### WHAT YOU NEED TO DO
Reproduce the entries below word for word, omitting the pictures.

[start]

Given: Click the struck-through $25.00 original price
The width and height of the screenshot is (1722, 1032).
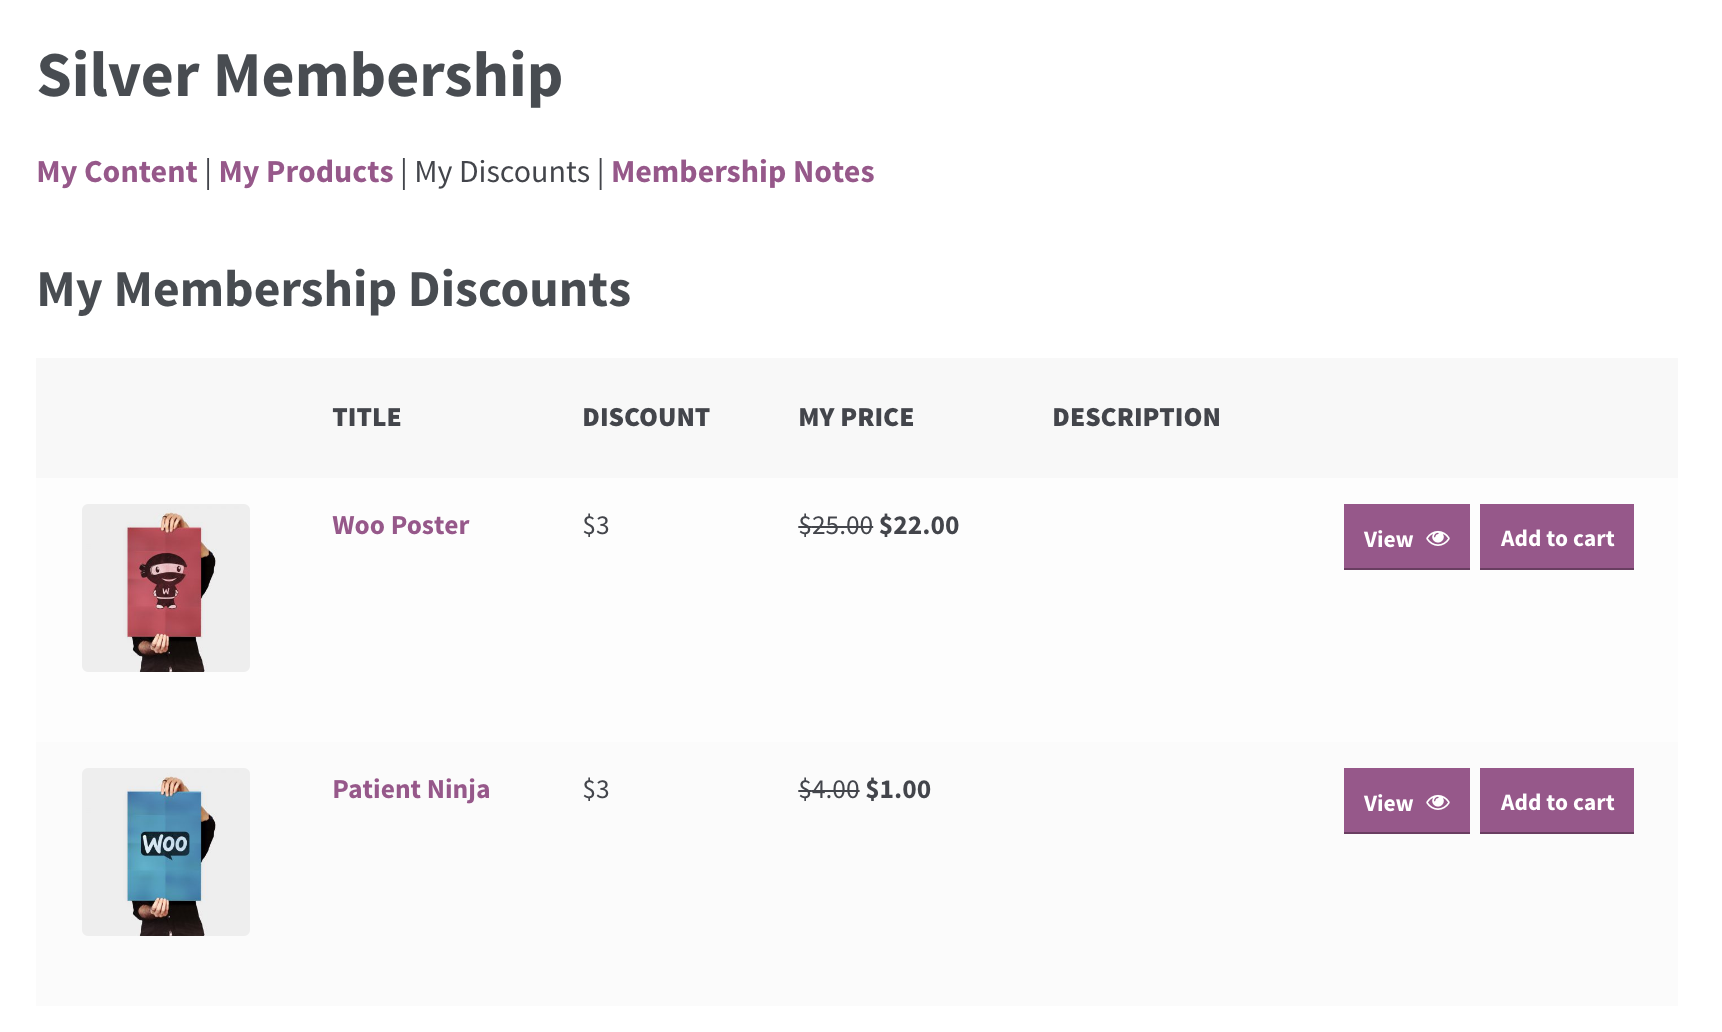Looking at the screenshot, I should click(835, 525).
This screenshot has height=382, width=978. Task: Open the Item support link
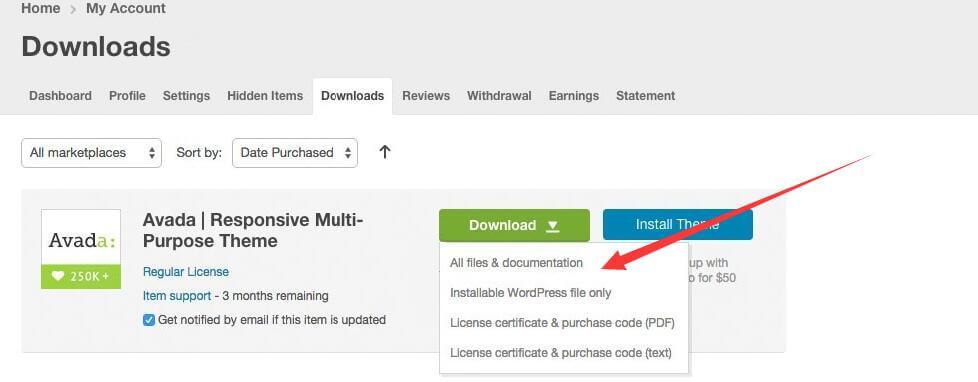pos(177,295)
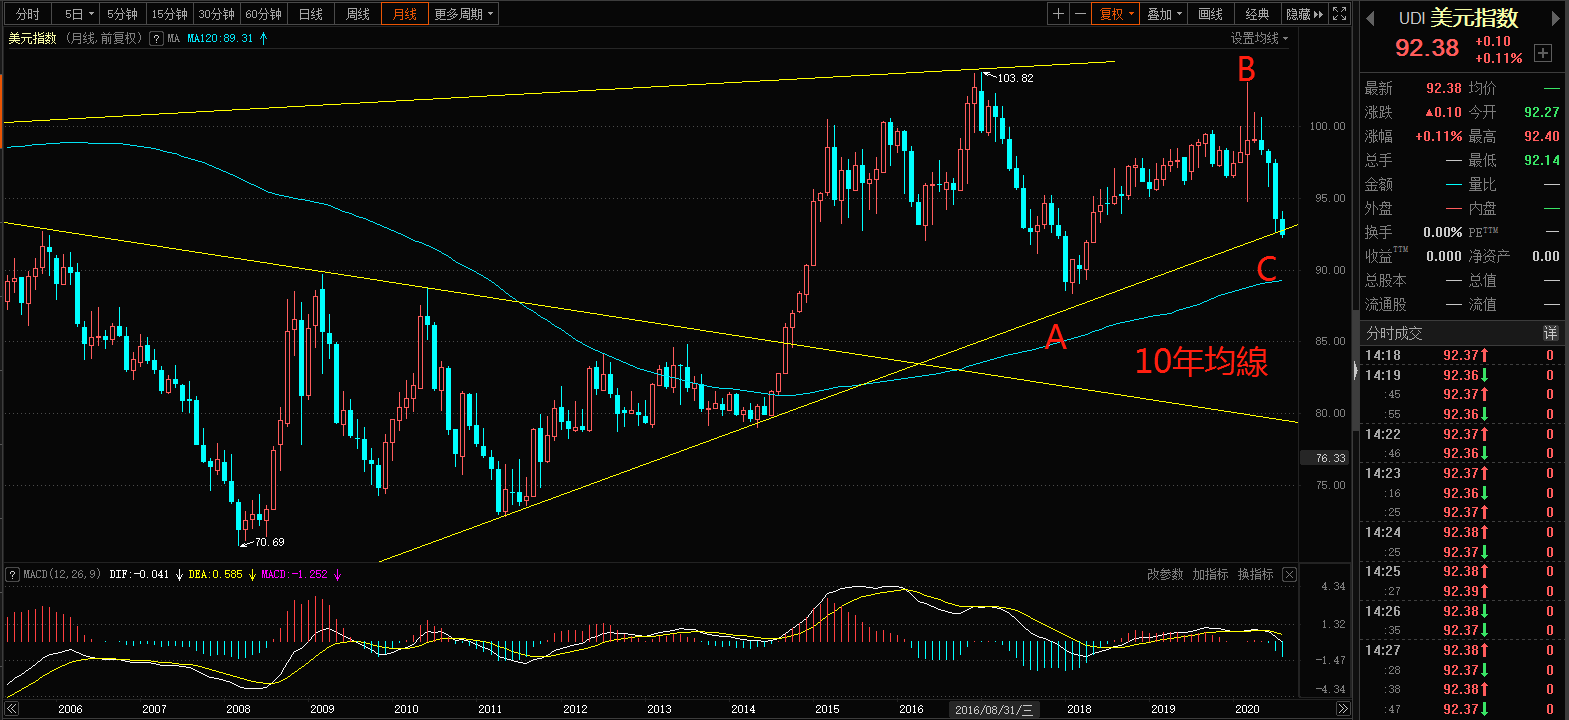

[end]

### REPLY
Given: Click the struck-through $25.00 original price
The width and height of the screenshot is (1722, 1032).
Looking at the screenshot, I should click(835, 525).
This screenshot has height=382, width=978. Task: Open the Item support link
pos(177,295)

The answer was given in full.